**SOURCE INFORMATION:**
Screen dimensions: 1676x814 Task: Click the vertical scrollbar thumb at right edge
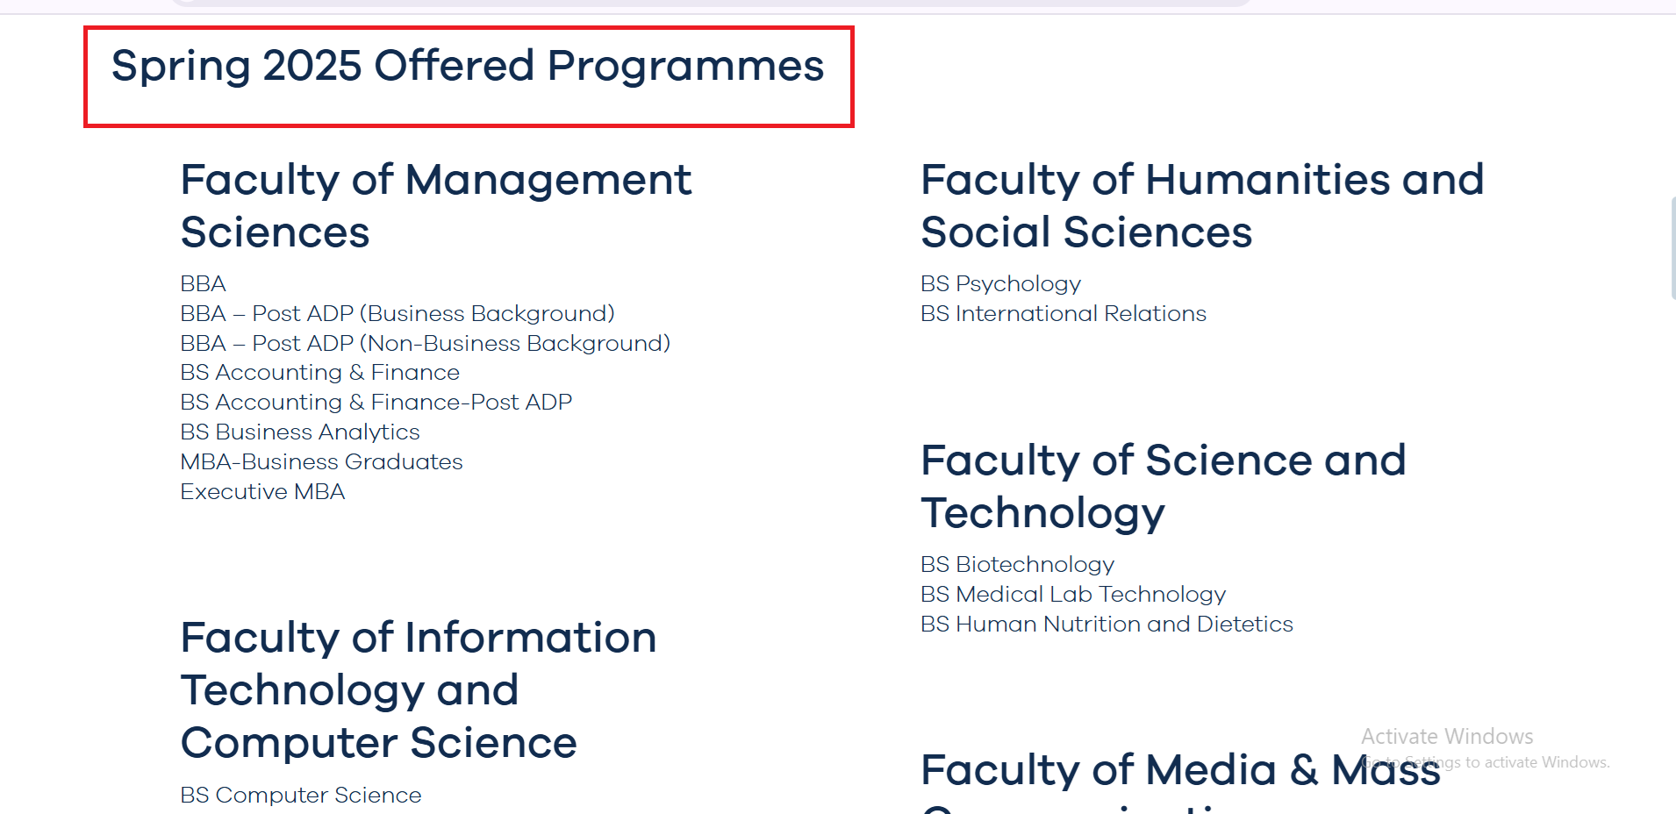1673,248
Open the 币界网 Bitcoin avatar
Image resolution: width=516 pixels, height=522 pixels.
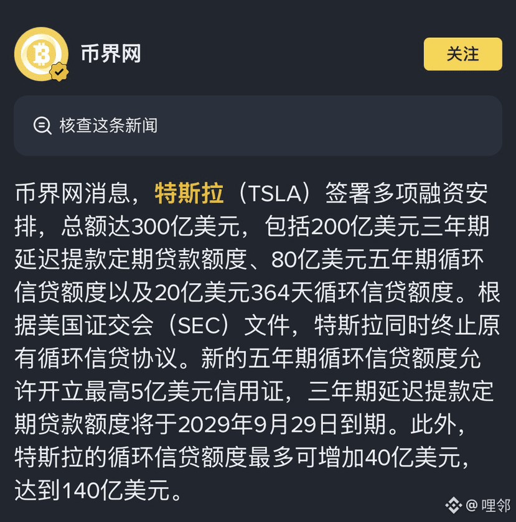(41, 54)
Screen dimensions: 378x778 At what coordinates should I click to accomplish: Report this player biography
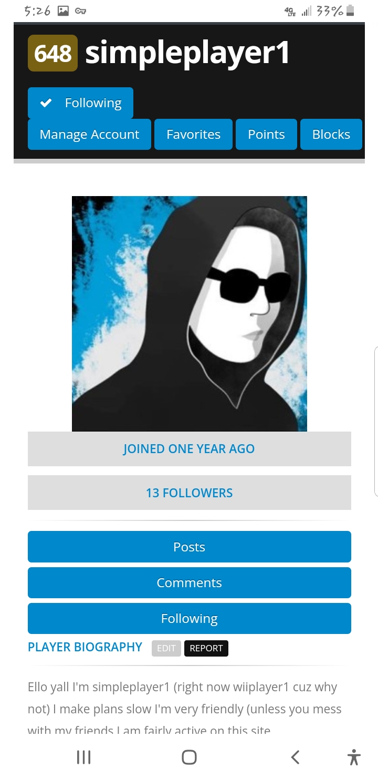206,648
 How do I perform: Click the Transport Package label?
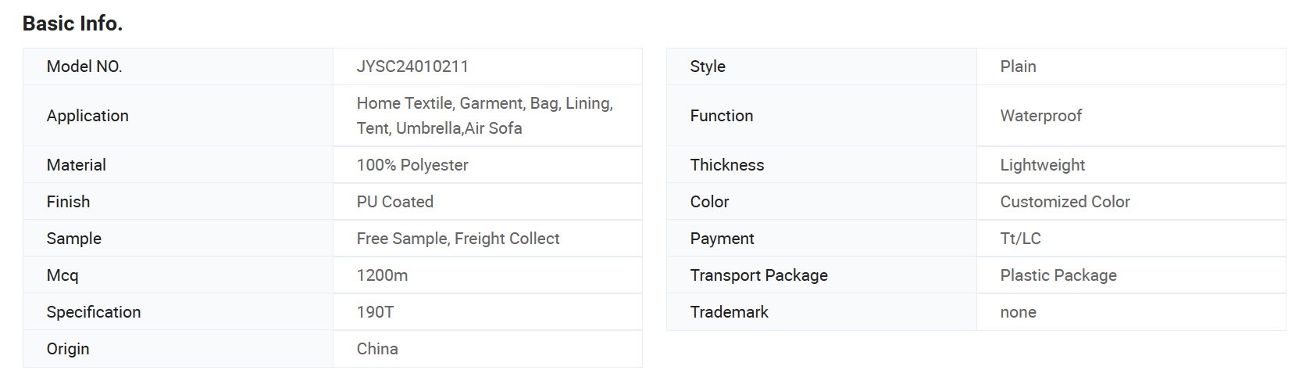tap(759, 275)
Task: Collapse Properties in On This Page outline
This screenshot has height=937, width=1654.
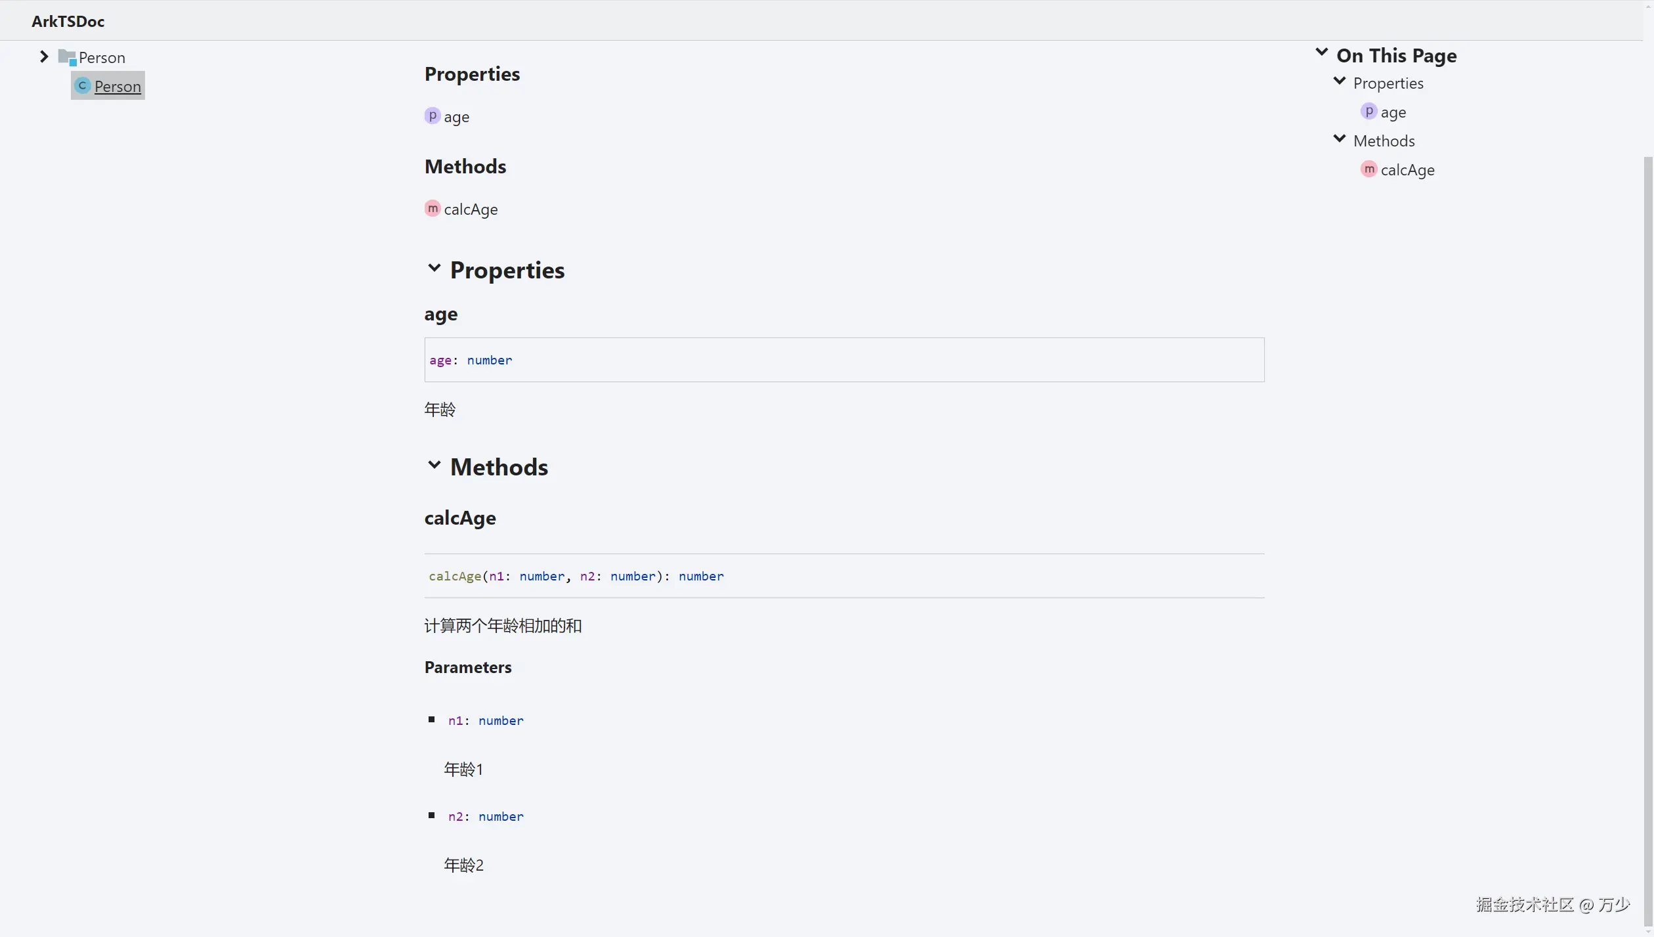Action: 1340,81
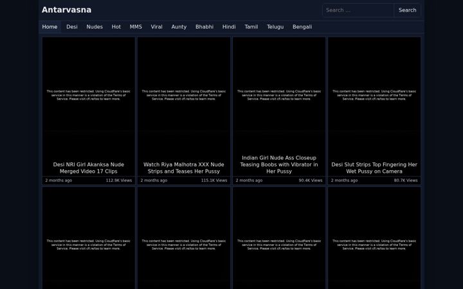Image resolution: width=463 pixels, height=289 pixels.
Task: Open the Aunty category tab
Action: click(x=179, y=27)
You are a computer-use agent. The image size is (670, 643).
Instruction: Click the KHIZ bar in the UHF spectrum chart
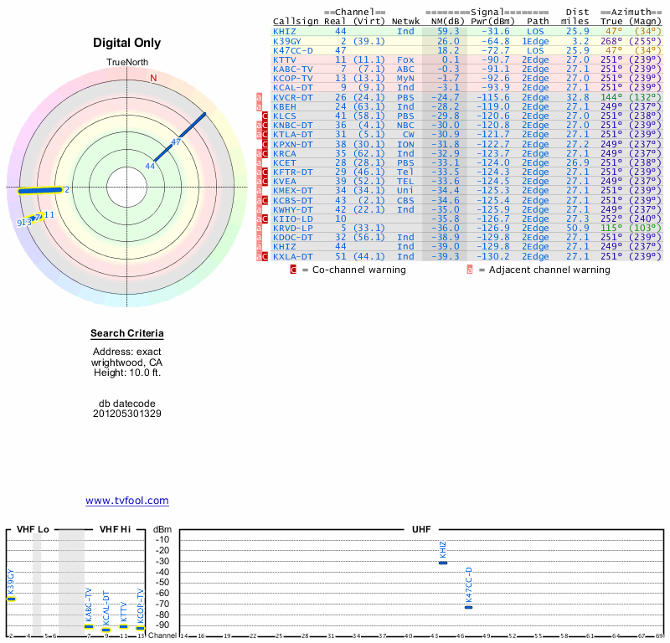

**ACTIVITY:** Write out the material above exactly; no pictures.

**REPLY:**
Screen dimensions: 1676x814 Task: Click the vertical scrollbar thumb at right edge
1673,248
Open the 币界网 Bitcoin avatar
Image resolution: width=516 pixels, height=522 pixels.
(41, 54)
Screen dimensions: 378x778 At what coordinates should I click to accomplish: Report this player biography
206,648
 How do I perform: Click the Transport Package label?
tap(759, 275)
Task: Collapse Properties in On This Page outline
This screenshot has height=937, width=1654.
Action: 1340,81
Image resolution: width=463 pixels, height=289 pixels.
Task: Open the Aunty category tab
Action: click(x=179, y=27)
You are a computer-use agent. The image size is (670, 643).
Instruction: Click the KHIZ bar in the UHF spectrum chart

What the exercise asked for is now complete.